● **Exercise**
Put every line of the records below into a Markdown table with the columns "Row" and "Line". Number the rows in order and leave out blank lines.

● **Information given**
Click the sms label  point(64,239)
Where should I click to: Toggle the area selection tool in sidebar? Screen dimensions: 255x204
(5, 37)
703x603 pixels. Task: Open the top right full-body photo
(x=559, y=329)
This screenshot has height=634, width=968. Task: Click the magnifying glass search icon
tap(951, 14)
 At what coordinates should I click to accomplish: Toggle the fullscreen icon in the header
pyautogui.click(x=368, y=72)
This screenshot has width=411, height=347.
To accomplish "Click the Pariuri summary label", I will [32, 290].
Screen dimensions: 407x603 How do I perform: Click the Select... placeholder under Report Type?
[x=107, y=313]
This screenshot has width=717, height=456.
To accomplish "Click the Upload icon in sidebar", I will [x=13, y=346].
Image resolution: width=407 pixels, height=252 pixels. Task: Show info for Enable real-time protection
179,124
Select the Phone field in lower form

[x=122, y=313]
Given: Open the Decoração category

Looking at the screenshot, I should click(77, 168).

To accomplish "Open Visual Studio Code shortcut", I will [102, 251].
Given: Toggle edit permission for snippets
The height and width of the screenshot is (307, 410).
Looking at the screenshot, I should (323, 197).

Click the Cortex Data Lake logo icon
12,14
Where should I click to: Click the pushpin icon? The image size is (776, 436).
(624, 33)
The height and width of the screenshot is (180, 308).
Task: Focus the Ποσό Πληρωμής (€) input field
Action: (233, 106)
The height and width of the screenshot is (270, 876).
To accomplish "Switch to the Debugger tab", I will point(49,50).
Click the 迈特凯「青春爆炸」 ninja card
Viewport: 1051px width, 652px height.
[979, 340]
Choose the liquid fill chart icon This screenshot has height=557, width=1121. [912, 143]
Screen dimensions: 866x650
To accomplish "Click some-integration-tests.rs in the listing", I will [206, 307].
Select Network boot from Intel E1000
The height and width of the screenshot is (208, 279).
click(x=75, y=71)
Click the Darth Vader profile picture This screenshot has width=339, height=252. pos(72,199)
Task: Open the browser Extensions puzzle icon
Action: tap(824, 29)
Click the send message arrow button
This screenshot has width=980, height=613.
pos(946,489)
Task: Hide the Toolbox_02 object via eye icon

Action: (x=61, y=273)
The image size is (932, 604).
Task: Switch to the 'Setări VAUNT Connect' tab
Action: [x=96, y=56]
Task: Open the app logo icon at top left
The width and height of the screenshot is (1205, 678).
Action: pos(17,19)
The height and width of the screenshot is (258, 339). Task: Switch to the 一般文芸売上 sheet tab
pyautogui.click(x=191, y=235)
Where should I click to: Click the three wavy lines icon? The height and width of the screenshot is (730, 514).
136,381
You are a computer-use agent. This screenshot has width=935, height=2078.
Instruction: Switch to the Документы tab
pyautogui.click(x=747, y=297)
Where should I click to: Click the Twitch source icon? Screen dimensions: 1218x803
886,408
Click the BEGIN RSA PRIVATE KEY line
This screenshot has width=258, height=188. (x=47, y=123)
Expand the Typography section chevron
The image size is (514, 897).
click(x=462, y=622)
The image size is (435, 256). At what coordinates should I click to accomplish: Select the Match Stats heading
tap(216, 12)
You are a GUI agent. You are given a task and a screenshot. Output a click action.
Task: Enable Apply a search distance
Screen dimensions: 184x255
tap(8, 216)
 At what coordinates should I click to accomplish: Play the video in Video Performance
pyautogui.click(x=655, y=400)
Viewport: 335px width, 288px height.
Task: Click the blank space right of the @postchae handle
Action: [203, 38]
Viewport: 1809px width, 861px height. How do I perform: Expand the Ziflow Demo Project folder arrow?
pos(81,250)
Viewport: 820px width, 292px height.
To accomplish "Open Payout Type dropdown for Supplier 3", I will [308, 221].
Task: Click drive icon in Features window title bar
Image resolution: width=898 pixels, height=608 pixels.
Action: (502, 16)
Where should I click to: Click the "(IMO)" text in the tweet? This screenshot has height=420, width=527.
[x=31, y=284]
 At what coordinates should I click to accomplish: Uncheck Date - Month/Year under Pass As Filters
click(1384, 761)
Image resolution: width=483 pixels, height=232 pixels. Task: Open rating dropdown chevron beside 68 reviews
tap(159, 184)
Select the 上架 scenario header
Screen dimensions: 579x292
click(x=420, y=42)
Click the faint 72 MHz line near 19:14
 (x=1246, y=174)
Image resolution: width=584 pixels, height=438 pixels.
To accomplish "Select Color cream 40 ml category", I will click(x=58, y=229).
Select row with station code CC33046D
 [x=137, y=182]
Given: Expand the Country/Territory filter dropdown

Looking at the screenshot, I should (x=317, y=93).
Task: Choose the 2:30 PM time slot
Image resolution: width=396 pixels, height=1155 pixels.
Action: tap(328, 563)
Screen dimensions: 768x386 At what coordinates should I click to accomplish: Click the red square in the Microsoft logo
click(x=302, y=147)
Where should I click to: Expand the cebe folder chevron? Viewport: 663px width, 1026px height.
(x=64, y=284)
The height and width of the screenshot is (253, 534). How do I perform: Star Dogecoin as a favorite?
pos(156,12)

● **Answer**
| Row | Line |
|---|---|
| 1 | Click the sms label  point(64,239) |
| 2 | Where should I click to: Toggle the area selection tool in sidebar? Screen dimensions: 255x204 |
| 3 | (5, 37) |
| 4 | 703x603 pixels. Task: Open the top right full-body photo |
| 5 | (x=559, y=329) |
| 6 | This screenshot has height=634, width=968. Task: Click the magnifying glass search icon |
| 7 | tap(951, 14) |
| 8 |  At what coordinates should I click to accomplish: Toggle the fullscreen icon in the header |
| 9 | pyautogui.click(x=368, y=72) |
| 10 | This screenshot has width=411, height=347. |
| 11 | To accomplish "Click the Pariuri summary label", I will [32, 290]. |
| 12 | Screen dimensions: 407x603 How do I perform: Click the Select... placeholder under Report Type? |
| 13 | [x=107, y=313] |
| 14 | This screenshot has width=717, height=456. |
| 15 | To accomplish "Click the Upload icon in sidebar", I will [x=13, y=346]. |
| 16 | Image resolution: width=407 pixels, height=252 pixels. Task: Show info for Enable real-time protection |
| 17 | 179,124 |
| 18 | Select the Phone field in lower form |
| 19 | [x=122, y=313] |
| 20 | Given: Open the Decoração category |
| 21 | Looking at the screenshot, I should click(77, 168). |
| 22 | To accomplish "Open Visual Studio Code shortcut", I will [102, 251]. |
| 23 | Given: Toggle edit permission for snippets |
| 24 | The height and width of the screenshot is (307, 410). |
| 25 | Looking at the screenshot, I should (323, 197). |
| 26 | Click the Cortex Data Lake logo icon |
| 27 | 12,14 |
| 28 | Where should I click to: Click the pushpin icon? The image size is (776, 436). |
| 29 | (624, 33) |
| 30 | The height and width of the screenshot is (180, 308). |
| 31 | Task: Focus the Ποσό Πληρωμής (€) input field |
| 32 | Action: (233, 106) |
| 33 | The height and width of the screenshot is (270, 876). |
| 34 | To accomplish "Switch to the Debugger tab", I will point(49,50). |
| 35 | Click the 迈特凯「青春爆炸」 ninja card |
| 36 | Viewport: 1051px width, 652px height. |
| 37 | [979, 340] |
| 38 | Choose the liquid fill chart icon This screenshot has height=557, width=1121. [912, 143] |
| 39 | Screen dimensions: 866x650 |
| 40 | To accomplish "Click some-integration-tests.rs in the listing", I will [206, 307]. |
| 41 | Select Network boot from Intel E1000 |
| 42 | The height and width of the screenshot is (208, 279). |
| 43 | click(x=75, y=71) |
| 44 | Click the Darth Vader profile picture This screenshot has width=339, height=252. pos(72,199) |
| 45 | Task: Open the browser Extensions puzzle icon |
| 46 | Action: tap(824, 29) |
| 47 | Click the send message arrow button |
| 48 | This screenshot has width=980, height=613. |
| 49 | pos(946,489) |
| 50 | Task: Hide the Toolbox_02 object via eye icon |
| 51 | Action: (x=61, y=273) |
| 52 | The image size is (932, 604). |
| 53 | Task: Switch to the 'Setări VAUNT Connect' tab |
| 54 | Action: [x=96, y=56] |
| 55 | Task: Open the app logo icon at top left |
| 56 | The width and height of the screenshot is (1205, 678). |
| 57 | Action: pos(17,19) |
| 58 | The height and width of the screenshot is (258, 339). Task: Switch to the 一般文芸売上 sheet tab |
| 59 | pyautogui.click(x=191, y=235) |
| 60 | Where should I click to: Click the three wavy lines icon? The height and width of the screenshot is (730, 514). |
| 61 | 136,381 |
| 62 | You are a computer-use agent. This screenshot has width=935, height=2078. |
| 63 | Instruction: Switch to the Документы tab |
| 64 | pyautogui.click(x=747, y=297) |
| 65 | Where should I click to: Click the Twitch source icon? Screen dimensions: 1218x803 |
| 66 | 886,408 |
| 67 | Click the BEGIN RSA PRIVATE KEY line |
| 68 | This screenshot has width=258, height=188. (x=47, y=123) |
| 69 | Expand the Typography section chevron |
| 70 | The image size is (514, 897). |
| 71 | click(x=462, y=622) |
| 72 | The image size is (435, 256). At what coordinates should I click to accomplish: Select the Match Stats heading |
| 73 | tap(216, 12) |
| 74 | You are a GUI agent. You are given a task and a screenshot. Output a click action. |
| 75 | Task: Enable Apply a search distance |
| 76 | Screen dimensions: 184x255 |
| 77 | tap(8, 216) |
| 78 |  At what coordinates should I click to accomplish: Play the video in Video Performance |
| 79 | pyautogui.click(x=655, y=400) |
| 80 | Viewport: 335px width, 288px height. |
| 81 | Task: Click the blank space right of the @postchae handle |
| 82 | Action: [203, 38] |
| 83 | Viewport: 1809px width, 861px height. How do I perform: Expand the Ziflow Demo Project folder arrow? |
| 84 | pos(81,250) |
| 85 | Viewport: 820px width, 292px height. |
| 86 | To accomplish "Open Payout Type dropdown for Supplier 3", I will [308, 221]. |
| 87 | Task: Click drive icon in Features window title bar |
| 88 | Image resolution: width=898 pixels, height=608 pixels. |
| 89 | Action: (502, 16) |
| 90 | Where should I click to: Click the "(IMO)" text in the tweet? This screenshot has height=420, width=527. |
| 91 | [x=31, y=284] |
| 92 |  At what coordinates should I click to accomplish: Uncheck Date - Month/Year under Pass As Filters |
| 93 | click(1384, 761) |
| 94 | Image resolution: width=483 pixels, height=232 pixels. Task: Open rating dropdown chevron beside 68 reviews |
| 95 | tap(159, 184) |
| 96 | Select the 上架 scenario header |
| 97 | Screen dimensions: 579x292 |
| 98 | click(x=420, y=42) |
| 99 | Click the faint 72 MHz line near 19:14 |
| 100 |  (x=1246, y=174) |
| 101 | Image resolution: width=584 pixels, height=438 pixels. |
| 102 | To accomplish "Select Color cream 40 ml category", I will click(x=58, y=229). |
| 103 | Select row with station code CC33046D |
| 104 |  [x=137, y=182] |
| 105 | Given: Expand the Country/Territory filter dropdown |
| 106 | Looking at the screenshot, I should (x=317, y=93). |
| 107 | Task: Choose the 2:30 PM time slot |
| 108 | Image resolution: width=396 pixels, height=1155 pixels. |
| 109 | Action: tap(328, 563) |
| 110 | Screen dimensions: 768x386 At what coordinates should I click to accomplish: Click the red square in the Microsoft logo |
| 111 | click(x=302, y=147) |
| 112 | Where should I click to: Expand the cebe folder chevron? Viewport: 663px width, 1026px height. |
| 113 | (x=64, y=284) |
| 114 | The height and width of the screenshot is (253, 534). How do I perform: Star Dogecoin as a favorite? |
| 115 | pos(156,12) |